# [Description of the task]
Reproduce verbatim only the lines from the one containing "Task: Click the SMS notification tag icon" through the last line below, both included.

(Collected data entries)
※

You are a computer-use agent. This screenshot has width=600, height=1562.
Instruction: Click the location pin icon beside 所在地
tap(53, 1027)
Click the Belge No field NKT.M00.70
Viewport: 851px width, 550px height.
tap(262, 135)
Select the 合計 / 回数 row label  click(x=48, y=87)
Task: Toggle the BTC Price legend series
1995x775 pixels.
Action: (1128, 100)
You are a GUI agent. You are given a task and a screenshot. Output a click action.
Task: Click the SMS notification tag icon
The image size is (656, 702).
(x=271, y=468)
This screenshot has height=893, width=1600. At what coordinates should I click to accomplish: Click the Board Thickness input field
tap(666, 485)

※

# [Answer to this problem]
Task: Click the SMS notification tag icon
The image size is (656, 702).
(x=271, y=468)
This screenshot has height=893, width=1600. At what coordinates should I click to accomplish: Click the Board Thickness input field
tap(666, 485)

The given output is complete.